Atuei como professora do Ensino Fundamental dos anos finais por dois anos, em São Luís, no Maranhão, ministrando aulas de História e Ensino Religioso para 950 alunos. A escola fica localizada no bairro do Anjo da Guarda, maior complexo periférico da cidade, e carrega na sua história a resistência de movimentos sociais e luta por moradia.

Foi quando me deparei com dúvidas em relação ao meu próprio imaginário sobre a educação: ela é mesmo libertadora? Libertadora para quem? Os dados de alunos de 14 a 19 anos que deixaram de estudar e não completaram a educação básica apontam que mais de 70% são pretos e pardos (PNAD Educação 2019). A escola, sistematicamente, expulsou e expulsa a população negra da escola. É preciso olhar com responsabilidade para os processos educacionais e entender que a função de professores, gestores, diretores deve ser pautada, fundamentalmente, em uma educação antirracista, na promoção de uma educação emancipadora. 

Vale lembrar que o estado do Maranhão já foi, por décadas, composto por mais da metade da população de negras e negros escravizados e a capital, São Luís, chegou a ter a 62% de sua população escravizada.

(Entradas sobre localização de palavras e elementos)
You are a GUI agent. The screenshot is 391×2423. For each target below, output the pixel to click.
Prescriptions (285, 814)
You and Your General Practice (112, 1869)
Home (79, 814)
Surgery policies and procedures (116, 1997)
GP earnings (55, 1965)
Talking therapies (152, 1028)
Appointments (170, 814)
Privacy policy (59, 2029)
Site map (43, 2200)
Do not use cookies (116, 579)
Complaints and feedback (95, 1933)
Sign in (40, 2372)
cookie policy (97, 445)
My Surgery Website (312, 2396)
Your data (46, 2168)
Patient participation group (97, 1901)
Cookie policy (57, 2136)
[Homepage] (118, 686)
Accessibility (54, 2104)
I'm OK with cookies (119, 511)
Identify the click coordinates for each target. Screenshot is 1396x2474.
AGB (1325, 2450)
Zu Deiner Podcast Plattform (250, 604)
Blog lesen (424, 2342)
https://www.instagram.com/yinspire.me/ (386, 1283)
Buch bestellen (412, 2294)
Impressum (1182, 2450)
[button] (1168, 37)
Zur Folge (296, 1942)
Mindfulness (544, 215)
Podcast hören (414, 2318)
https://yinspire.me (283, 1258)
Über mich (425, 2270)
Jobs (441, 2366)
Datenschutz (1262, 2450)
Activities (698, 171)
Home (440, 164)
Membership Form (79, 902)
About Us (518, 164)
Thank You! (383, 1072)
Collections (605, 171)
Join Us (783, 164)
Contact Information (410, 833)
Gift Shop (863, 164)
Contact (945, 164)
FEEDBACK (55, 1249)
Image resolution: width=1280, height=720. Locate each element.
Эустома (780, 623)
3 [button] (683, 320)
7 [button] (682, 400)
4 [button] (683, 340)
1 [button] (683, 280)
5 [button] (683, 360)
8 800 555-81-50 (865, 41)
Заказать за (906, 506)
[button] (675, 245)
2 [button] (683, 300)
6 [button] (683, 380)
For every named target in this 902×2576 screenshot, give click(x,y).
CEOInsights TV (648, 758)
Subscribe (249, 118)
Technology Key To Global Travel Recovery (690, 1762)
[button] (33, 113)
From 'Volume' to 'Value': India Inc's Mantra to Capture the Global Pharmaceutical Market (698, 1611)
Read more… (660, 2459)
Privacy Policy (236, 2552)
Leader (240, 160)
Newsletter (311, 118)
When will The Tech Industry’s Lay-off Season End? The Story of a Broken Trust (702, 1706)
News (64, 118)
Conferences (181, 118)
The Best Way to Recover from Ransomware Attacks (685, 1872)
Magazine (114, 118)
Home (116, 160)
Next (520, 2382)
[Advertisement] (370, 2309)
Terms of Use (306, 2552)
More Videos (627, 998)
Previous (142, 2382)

INSTRUÇÃO A
Duplique o trecho do texto de leitura que começa em "Vale lembrar que" e segue até "sua população escravizada.".
INSTRUÇÃO B
Expresse como tabela Markdown, com as colunas "Nº" e "Linha", as linhas da listagem que vão da linha com "Conferences (181, 118)" até o fim da listagem, incluindo as duas extremidades e omitindo as linhas em branco.
O texto de leitura e a listagem vêm de fontes diferentes.

RESPOSTA CORRETA A
Vale lembrar que o estado do Maranhão já foi, por décadas, composto por mais da metade da população de negras e negros escravizados e a capital, São Luís, chegou a ter a 62% de sua população escravizada.

RESPOSTA CORRETA B
| Nº | Linha |
|---|---|
| 1 | Conferences (181, 118) |
| 2 | The Best Way to Recover from Ransomware Attacks (685, 1872) |
| 3 | Magazine (114, 118) |
| 4 | Home (116, 160) |
| 5 | Next (520, 2382) |
| 6 | [Advertisement] (370, 2309) |
| 7 | Terms of Use (306, 2552) |
| 8 | More Videos (627, 998) |
| 9 | Previous (142, 2382) |